**WORK ITEM**
Starting at the line below that contains "This screenshot has height=251, width=334." and ending at the line that contains "Go to Nifas menu item", retype each line exactly as it stands, but omit the pictures.

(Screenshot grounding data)

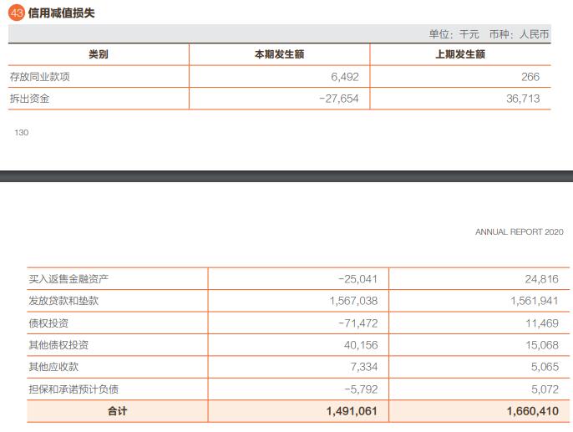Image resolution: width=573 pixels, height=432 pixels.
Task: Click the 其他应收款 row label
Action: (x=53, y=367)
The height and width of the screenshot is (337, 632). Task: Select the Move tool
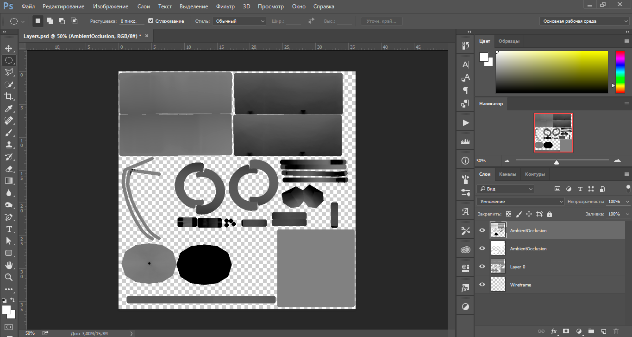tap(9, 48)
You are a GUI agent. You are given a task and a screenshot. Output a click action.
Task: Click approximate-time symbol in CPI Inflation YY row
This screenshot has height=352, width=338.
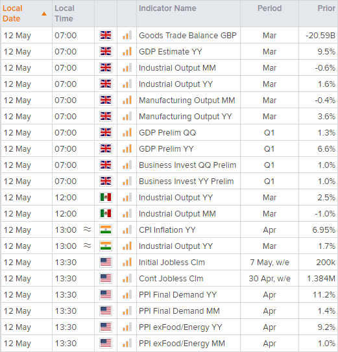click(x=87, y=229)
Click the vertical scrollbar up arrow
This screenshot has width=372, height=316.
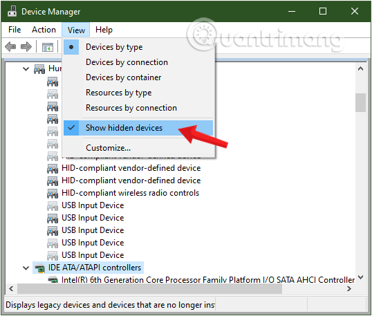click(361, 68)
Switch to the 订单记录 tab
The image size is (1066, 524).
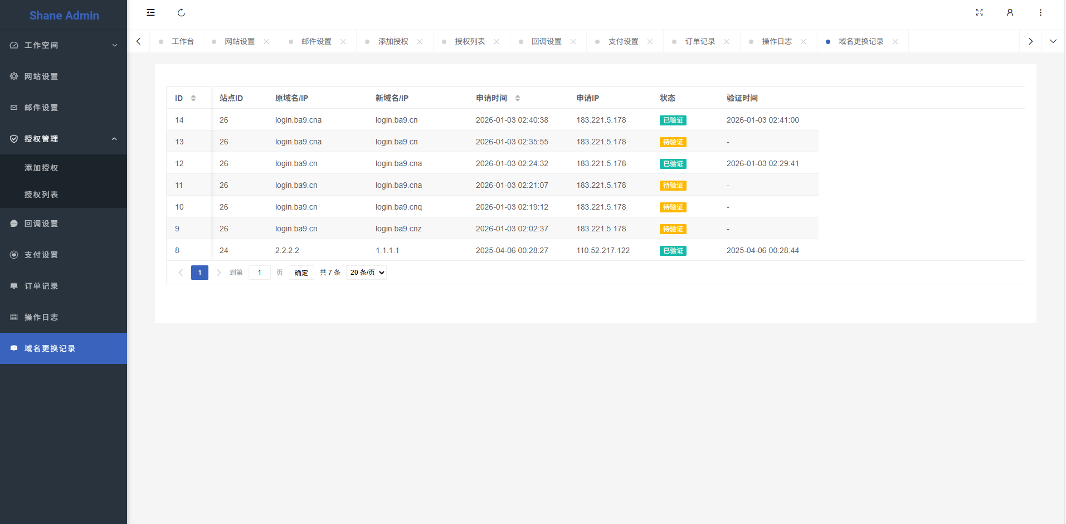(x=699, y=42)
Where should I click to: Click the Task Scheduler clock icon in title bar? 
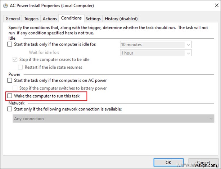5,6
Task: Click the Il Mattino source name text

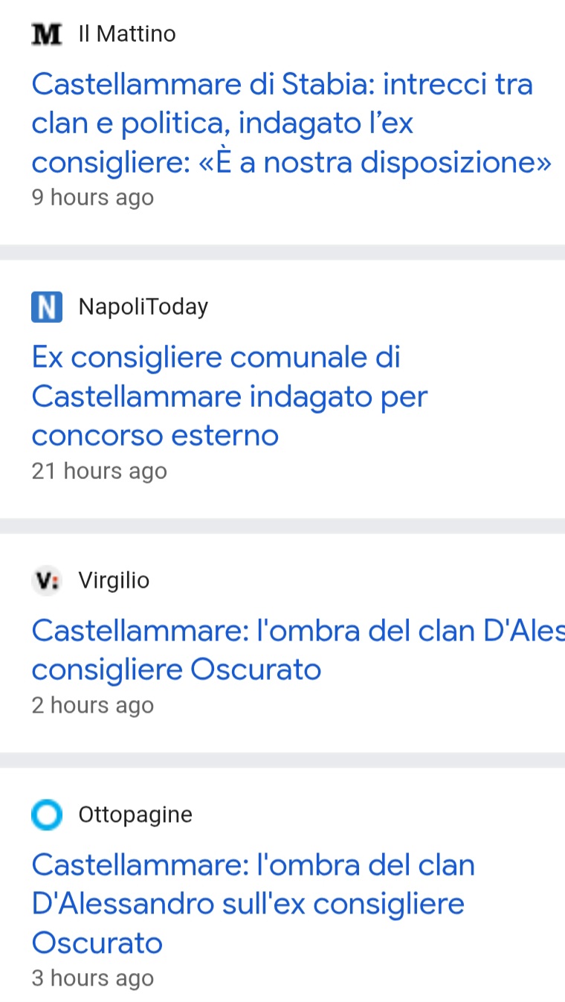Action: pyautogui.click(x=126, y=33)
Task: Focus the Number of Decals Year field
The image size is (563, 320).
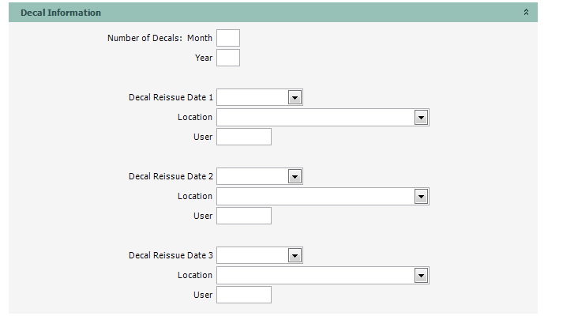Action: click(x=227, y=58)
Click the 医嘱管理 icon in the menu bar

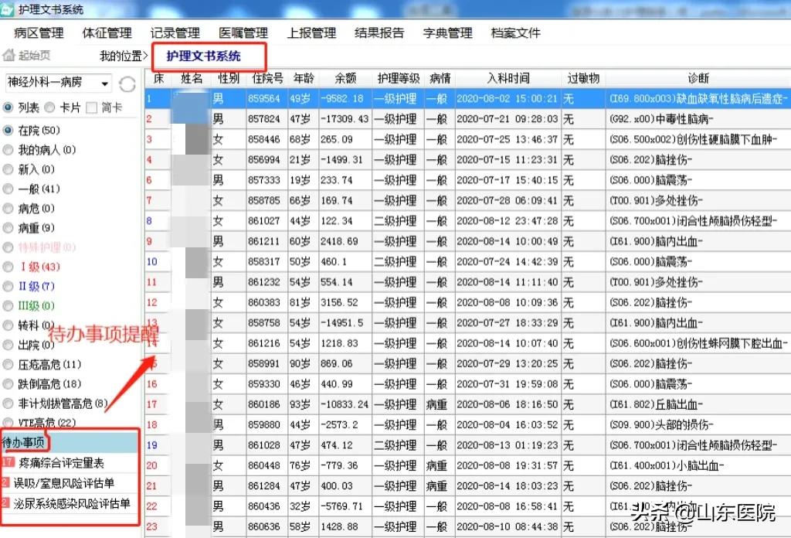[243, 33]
==
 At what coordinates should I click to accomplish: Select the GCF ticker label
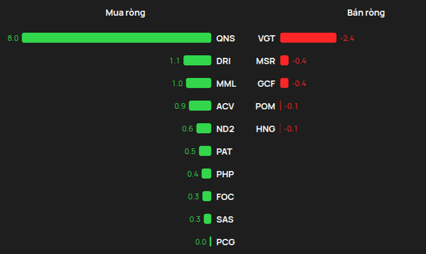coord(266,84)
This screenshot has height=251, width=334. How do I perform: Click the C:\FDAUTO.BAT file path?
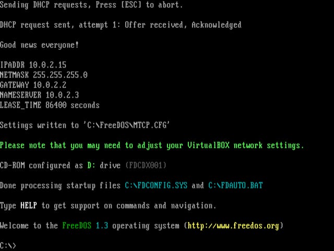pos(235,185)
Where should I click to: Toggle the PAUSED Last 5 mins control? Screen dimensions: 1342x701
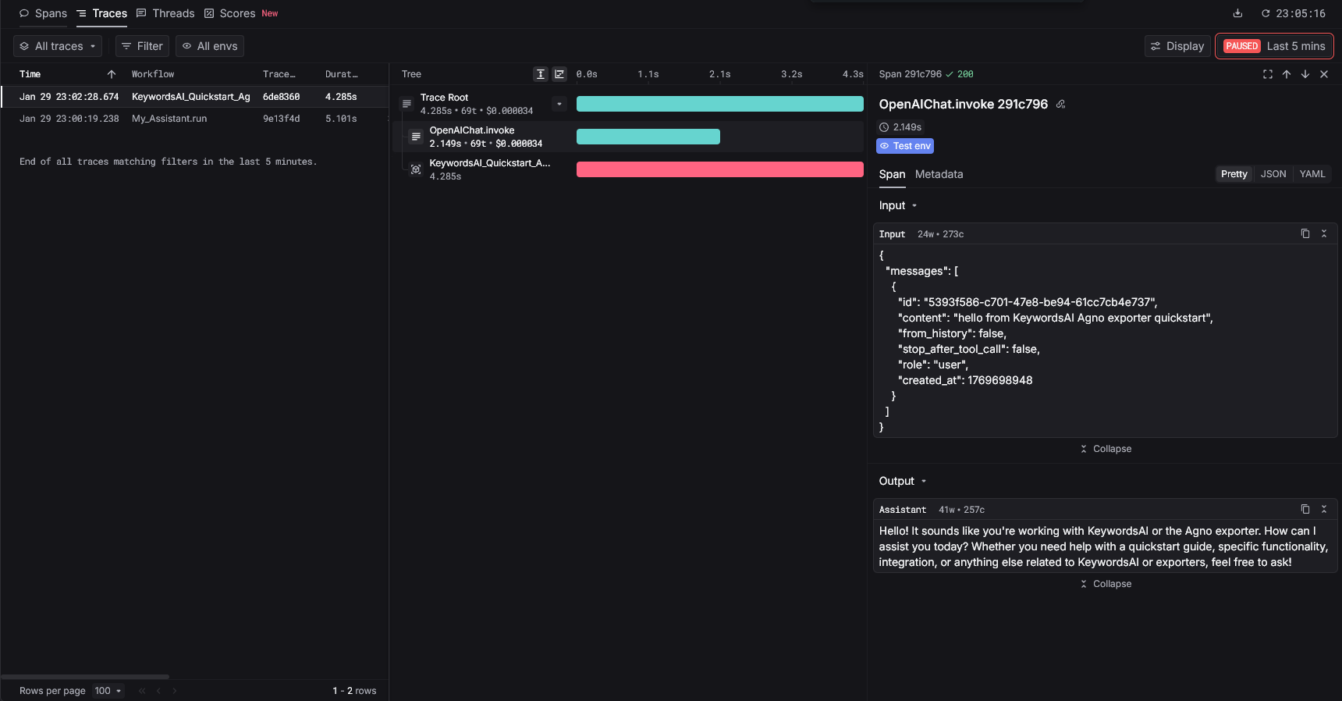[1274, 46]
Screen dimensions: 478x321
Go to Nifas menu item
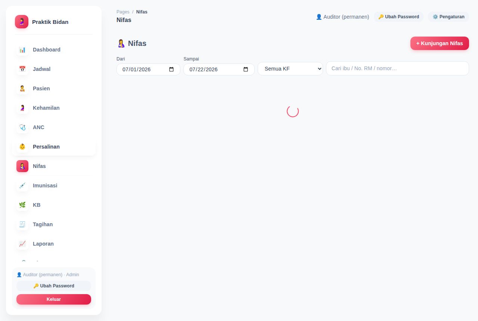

**THE COMPLETED TASK**
This screenshot has height=251, width=334. How do I perform: Click the C:\FDAUTO.BAT file path?
pos(235,185)
Where should I click to: Toggle the PAUSED Last 5 mins control? Screen dimensions: 1342x701
[1274, 46]
Screen dimensions: 478x321
Go to Nifas menu item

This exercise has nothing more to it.